Answer: "Yes, He is watching over them.  In fact, He's sent me as his messenger to ensure his little lambs are safe, praise the Lord!"


----------



## FyrBldgGuy (Mar 2, 2011)

Church projects often have something similar.  My standard response is that I'm on a mission from God to ensure they don't get there any sooner then their supposed to.


----------



## cda (Mar 2, 2011)

Nnnnnnnnnnnnnn


----------



## cda (Mar 2, 2011)

"""You laugh - -but there's been a couple of times when I 've reprinted our threads for a building official, so they can see it bantered around, and know we've looked at it from multiple viewpoints.""""

Yikes

You can send my consultating fee quarterly,,  that will work for me


----------



## righter101 (Mar 2, 2011)

How does a handrail for stairs in my house affect public safety?


----------



## ewenme (Mar 2, 2011)

A couple that have been aimed at me:

"I"m going to have you fired."

"I'll get elected to City Council and then I"ll be in charge."

"These are only students. They don't need good houses." [This when I condemned a house that was being rented to four young men. They were happy to be kicked out.]


----------



## TimNY (Mar 2, 2011)

That's what the building inspector told me to do"

"I am the building inspector.  The _only_ building inspector."

"oh."


----------



## pyrguy (Mar 2, 2011)

TimNY said:
			
		

> That's what the building inspector told me to do""I am the building inspector.  The _only_ building inspector."
> 
> "oh."


Had something similar happen tome a few years back. Guy at counter arguing with the permit clerk. I ask can I help. He says, "I don't have to do anything that she is saying. I was told that by someone here."

When asked who told him that he replied. "It wasn't you. It was that pyrguy fellow."

With that statement I moved the folder I was  holding to show him my ID.

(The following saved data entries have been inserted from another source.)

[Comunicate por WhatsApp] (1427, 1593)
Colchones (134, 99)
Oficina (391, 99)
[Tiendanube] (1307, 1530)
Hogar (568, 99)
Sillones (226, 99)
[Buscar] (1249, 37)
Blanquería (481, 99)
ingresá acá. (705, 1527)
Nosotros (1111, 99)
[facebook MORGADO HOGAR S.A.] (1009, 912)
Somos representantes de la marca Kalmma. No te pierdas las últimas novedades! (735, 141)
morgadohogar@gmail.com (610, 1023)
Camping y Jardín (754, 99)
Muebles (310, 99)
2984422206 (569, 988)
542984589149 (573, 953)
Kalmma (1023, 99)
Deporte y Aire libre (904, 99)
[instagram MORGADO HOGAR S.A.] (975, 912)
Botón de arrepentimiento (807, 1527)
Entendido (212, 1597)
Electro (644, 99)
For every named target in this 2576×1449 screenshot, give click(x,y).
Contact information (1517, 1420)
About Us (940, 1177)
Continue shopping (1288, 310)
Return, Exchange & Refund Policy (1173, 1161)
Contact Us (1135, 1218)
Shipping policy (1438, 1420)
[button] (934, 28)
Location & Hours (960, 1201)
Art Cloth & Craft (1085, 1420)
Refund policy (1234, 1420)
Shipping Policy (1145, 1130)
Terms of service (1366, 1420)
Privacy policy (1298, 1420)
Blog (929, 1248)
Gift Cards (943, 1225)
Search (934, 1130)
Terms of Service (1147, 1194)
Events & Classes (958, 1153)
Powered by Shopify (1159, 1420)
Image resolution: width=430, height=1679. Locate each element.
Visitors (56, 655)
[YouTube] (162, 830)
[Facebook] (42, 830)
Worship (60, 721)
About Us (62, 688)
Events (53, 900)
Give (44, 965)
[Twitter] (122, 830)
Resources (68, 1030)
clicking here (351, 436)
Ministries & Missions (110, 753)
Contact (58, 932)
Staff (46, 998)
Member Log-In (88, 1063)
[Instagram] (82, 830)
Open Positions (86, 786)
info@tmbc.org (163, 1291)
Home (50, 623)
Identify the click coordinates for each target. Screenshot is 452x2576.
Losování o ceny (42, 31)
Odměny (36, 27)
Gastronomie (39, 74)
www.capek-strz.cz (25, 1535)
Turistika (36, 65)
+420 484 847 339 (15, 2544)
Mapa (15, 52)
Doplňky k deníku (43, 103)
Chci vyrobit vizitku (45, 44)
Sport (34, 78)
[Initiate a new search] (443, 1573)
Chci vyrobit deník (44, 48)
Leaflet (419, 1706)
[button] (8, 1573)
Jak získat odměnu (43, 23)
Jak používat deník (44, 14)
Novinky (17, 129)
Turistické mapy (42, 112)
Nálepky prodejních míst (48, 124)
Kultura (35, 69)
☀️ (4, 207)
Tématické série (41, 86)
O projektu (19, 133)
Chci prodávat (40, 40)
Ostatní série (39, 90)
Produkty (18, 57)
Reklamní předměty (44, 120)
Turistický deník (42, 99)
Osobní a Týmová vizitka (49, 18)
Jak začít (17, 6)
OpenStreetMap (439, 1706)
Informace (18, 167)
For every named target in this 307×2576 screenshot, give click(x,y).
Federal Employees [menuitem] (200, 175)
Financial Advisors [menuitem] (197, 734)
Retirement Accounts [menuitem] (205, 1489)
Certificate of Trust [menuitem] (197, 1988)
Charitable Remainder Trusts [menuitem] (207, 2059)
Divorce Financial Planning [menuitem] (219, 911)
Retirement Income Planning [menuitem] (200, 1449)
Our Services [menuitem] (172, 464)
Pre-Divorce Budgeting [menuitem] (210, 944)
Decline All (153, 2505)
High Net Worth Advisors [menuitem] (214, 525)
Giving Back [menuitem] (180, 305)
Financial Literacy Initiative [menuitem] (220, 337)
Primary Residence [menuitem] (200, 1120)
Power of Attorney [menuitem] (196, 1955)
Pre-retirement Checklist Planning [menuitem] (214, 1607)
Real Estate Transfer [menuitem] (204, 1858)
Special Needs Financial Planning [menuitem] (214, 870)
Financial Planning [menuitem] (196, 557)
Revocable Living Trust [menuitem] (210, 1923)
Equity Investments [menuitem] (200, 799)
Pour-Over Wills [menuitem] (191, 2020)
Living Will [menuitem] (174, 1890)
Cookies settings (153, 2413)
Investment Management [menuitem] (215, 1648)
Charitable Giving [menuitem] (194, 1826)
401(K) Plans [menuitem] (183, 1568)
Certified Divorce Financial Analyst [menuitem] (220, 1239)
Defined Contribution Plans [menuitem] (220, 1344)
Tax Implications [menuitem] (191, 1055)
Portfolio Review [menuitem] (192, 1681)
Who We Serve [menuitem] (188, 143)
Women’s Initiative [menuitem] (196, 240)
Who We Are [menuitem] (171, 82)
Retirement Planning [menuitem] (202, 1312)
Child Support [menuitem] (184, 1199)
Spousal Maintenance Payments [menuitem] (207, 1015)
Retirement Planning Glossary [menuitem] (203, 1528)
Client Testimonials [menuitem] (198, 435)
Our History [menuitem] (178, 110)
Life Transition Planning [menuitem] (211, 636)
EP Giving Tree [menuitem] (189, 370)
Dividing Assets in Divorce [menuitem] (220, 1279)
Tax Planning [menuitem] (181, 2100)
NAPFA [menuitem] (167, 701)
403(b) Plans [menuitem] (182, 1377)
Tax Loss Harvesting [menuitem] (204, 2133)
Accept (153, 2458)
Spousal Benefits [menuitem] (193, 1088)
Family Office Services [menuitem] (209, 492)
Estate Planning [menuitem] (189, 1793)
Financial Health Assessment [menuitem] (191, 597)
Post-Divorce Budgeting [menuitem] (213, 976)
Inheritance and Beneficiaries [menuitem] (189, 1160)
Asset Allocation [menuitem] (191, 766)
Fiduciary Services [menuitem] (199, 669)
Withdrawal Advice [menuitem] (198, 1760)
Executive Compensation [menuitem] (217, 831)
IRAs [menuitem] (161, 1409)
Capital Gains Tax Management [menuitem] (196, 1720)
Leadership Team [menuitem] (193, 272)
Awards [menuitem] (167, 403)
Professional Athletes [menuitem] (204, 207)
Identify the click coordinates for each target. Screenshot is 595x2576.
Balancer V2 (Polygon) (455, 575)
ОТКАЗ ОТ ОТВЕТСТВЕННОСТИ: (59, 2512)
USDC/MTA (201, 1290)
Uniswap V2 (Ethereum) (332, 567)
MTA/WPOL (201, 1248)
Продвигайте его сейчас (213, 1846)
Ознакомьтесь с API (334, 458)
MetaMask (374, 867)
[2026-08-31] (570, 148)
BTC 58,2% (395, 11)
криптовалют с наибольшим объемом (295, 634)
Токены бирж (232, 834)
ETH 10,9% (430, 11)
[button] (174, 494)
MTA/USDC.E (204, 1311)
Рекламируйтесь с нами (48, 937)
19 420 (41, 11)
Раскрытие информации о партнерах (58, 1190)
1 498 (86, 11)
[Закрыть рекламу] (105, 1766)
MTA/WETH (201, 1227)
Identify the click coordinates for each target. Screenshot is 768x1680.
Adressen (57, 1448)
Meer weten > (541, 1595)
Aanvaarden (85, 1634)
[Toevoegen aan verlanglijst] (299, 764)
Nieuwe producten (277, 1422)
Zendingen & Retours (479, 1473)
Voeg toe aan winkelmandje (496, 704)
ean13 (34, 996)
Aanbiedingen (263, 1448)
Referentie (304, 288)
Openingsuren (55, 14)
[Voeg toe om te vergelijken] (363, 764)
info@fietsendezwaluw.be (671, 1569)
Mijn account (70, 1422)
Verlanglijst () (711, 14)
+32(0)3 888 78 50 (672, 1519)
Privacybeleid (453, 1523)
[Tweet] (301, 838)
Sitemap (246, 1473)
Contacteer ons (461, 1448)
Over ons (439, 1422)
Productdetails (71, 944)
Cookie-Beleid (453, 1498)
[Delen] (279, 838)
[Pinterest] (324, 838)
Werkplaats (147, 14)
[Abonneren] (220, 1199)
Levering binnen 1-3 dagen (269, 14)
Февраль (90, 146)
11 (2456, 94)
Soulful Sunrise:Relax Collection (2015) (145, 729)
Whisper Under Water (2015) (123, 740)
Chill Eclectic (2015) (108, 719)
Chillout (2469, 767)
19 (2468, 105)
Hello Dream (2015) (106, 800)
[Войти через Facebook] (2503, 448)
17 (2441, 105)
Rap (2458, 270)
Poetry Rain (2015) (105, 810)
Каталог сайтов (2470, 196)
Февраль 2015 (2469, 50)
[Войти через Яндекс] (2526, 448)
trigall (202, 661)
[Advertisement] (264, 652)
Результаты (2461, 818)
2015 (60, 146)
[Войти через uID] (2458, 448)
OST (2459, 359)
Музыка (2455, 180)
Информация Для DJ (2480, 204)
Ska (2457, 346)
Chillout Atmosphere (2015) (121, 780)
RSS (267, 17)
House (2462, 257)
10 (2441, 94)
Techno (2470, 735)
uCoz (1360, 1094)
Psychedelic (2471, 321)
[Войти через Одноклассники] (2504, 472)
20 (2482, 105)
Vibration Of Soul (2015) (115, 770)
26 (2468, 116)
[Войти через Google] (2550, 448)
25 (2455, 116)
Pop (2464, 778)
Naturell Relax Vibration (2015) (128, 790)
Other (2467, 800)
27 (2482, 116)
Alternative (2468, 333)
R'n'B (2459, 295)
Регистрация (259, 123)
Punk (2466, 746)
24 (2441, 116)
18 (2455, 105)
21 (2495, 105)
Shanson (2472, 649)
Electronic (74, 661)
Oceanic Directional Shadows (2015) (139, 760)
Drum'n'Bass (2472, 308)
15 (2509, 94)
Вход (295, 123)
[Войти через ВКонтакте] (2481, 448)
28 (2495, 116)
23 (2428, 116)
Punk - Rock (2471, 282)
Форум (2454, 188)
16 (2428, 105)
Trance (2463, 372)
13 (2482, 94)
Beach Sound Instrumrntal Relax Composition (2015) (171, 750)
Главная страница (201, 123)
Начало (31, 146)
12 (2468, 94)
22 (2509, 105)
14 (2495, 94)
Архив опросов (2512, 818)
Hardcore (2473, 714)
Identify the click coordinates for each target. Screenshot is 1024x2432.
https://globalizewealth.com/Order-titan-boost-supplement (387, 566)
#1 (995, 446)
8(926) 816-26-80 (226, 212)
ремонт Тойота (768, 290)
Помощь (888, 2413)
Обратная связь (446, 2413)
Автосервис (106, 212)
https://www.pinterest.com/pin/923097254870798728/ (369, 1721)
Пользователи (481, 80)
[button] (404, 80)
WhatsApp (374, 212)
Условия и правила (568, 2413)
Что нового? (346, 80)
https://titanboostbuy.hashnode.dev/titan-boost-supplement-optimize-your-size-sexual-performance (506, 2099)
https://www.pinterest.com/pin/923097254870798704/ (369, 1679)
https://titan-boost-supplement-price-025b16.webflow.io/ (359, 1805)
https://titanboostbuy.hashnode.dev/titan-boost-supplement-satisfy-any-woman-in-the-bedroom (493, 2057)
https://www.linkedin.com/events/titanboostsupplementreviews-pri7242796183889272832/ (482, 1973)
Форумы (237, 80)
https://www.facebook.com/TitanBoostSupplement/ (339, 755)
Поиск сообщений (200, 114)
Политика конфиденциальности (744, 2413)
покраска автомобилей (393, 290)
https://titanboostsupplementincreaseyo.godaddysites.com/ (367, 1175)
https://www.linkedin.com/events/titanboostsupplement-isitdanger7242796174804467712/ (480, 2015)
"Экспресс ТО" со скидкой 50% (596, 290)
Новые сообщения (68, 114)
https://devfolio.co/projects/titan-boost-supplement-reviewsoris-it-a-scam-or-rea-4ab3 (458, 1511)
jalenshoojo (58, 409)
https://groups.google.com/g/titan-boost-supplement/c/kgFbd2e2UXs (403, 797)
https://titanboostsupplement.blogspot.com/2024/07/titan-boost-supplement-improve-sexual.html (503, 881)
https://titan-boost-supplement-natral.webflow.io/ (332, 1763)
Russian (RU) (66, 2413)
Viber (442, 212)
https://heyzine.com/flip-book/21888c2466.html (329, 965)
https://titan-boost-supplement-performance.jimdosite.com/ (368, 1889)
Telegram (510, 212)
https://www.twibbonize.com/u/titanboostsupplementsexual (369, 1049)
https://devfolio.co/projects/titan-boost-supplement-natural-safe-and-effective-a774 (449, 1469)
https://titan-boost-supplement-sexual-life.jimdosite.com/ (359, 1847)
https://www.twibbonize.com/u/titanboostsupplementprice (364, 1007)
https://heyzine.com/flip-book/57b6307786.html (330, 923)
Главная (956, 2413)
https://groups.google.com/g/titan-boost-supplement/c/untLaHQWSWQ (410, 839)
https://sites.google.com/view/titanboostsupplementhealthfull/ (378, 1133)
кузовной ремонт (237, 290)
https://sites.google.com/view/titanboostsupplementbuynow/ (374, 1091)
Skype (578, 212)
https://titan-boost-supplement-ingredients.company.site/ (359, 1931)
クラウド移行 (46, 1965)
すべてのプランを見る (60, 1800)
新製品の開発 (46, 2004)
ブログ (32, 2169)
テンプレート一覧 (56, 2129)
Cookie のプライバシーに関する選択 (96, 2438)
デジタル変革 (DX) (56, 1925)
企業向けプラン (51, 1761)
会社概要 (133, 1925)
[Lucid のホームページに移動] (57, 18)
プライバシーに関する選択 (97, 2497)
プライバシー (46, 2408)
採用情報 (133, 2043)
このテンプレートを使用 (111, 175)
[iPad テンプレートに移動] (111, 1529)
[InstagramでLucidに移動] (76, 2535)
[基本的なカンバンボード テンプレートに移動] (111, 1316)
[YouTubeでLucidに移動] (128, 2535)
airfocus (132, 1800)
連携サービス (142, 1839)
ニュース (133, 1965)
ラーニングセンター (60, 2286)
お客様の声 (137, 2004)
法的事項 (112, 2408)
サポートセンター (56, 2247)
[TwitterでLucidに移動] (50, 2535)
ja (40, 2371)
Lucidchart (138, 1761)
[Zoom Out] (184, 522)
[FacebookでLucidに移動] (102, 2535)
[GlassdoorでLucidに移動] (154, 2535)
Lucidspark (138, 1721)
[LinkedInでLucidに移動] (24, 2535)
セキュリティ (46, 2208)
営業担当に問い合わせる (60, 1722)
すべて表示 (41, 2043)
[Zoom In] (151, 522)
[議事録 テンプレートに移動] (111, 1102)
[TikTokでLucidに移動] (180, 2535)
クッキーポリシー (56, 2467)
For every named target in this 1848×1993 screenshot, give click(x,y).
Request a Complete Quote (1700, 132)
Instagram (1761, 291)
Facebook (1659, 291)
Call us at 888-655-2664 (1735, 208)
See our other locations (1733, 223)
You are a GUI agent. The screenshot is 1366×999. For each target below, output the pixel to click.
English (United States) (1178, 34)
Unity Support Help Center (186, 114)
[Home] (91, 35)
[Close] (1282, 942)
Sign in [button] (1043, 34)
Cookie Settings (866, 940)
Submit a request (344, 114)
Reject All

Changed his mind pretty fast.


----------



## Kevin Turner (Mar 3, 2011)

Yikes said:
			
		

> Answer: "Yes, He is watching over them.  In fact, He's sent me as his messenger to ensure his little lambs are safe, praise the Lord!"


God is Busy

A United States Marine was attending some college courses between assignments. He had completed missions in Iraq & Afghanistan. For one of the courses he had a professor who was an avowed atheist & a member of the ACLA.

One day the professor shocked the classs when he came in. He looked to the ceiling and flatly stated, God if you are real then I want you to knock me off this platform. I'll give you exactly 15 minutes. The lecture room fell silent. You could hear a pin drop.

Ten minutes went by & the professor proclaimed, "Here I am God, I'm still waiting." It got down to the last couple of minutes when the Marine got out of his chair, went up to the professor & cold-****ed him, knocking him off the platform. The professor was out cold.

The Marine went back to his seat and sat there, silently. the other students were shocked & stunned & sat there looking on in silence.

The professor eventually came to, noticeably shaken, looked at the Marine and asked, "What in the world is the matter with you? Why did you do that?"

The Marine calmly replied, "God was too busy today protecting American soldiers who are protecting your right to say stupid sh*t & act like an idiot. So he sent me."

The classroom erupted in cheers!


----------



## FM William Burns (Mar 3, 2011)

Still love this one, and laugh with him when we get together..... "I didn't have to do that in (.....).  Really, that's suprising....... I'll call him and find out if he has some kind of code modification to allow that........ here it's for you."   I absolutely love the look in their faces


----------



## brudgers (Mar 3, 2011)

Kevin Turner said:
			
		

> God is BusyA United States Marine was attending some college courses between assignments. He had completed missions in Iraq & Afghanistan. For one of the courses he had a professor who was an avowed atheist & a member of the ACLA.
> 
> One day the professor shocked the classs when he came in. He looked to the ceiling and flatly stated, God if you are real then I want you to knock me off this platform. I'll give you exactly 15 minutes. The lecture room fell silent. You could hear a pin drop.
> 
> ...


Then Santa Clause rode by on the back of the Easter Bunny.


----------



## Pcinspector1 (Mar 3, 2011)

me: Can I see your permit please?

Dude: "This is in the City?" mom told us we did'nt need a dam permit! I'am gonna smack her!

For real that's what he said!

Be nice to your mother!

pc1


----------



## Mule (Mar 3, 2011)

You're telling me I have to make my attic stairs have a specific rise and run on the steps AND have a handrail? Who have you been talking too?


----------



## Mule (Mar 3, 2011)

texas transplant said:
			
		

> Thank goodness the building will have to come down, it is way to close to the property line, and zoning variances very hard to get in this area.  So won't have to deal with some of the other problems.   I was a little afraid to walk under the frame when I saw it.  The frame is home made.  The owner told me he welds on cars all the time so a building can't be that hard.The steel came from an auction.   Owner told me he was copying a metal building frame he saw somewhere else, except he had some different sizes and shapes of materials, but he was sure it was going to work.  Besides it never snows here so the roof doesn't have to hold up any extra weight and what did I mean by "wind loads and shear".


I opened the picture and looked a little... then zoomed in on it. OMG! Free span cathedral. What is that span??? About 40 feet? The way the rafters are setting on the support posts......WOW! Thank goodness you found that one! The guy has no clue on what to do!


----------



## texas transplant (Mar 3, 2011)

Gotta love it Mule, everytime I read an opening that says "only in my town" I want to invite them to visit me for a week.  But it does provide job security.


----------



## dbrown (Mar 3, 2011)

One of the best laughs I have had occurred yesterday, I paid a visit on a tenant upfit to see rebar in a wall and the young contractor starts showing me around and points to his mechanical guy and says "He is installing an exhaust fan and a return grille and should be coming by your office later today to pick up his permit".


----------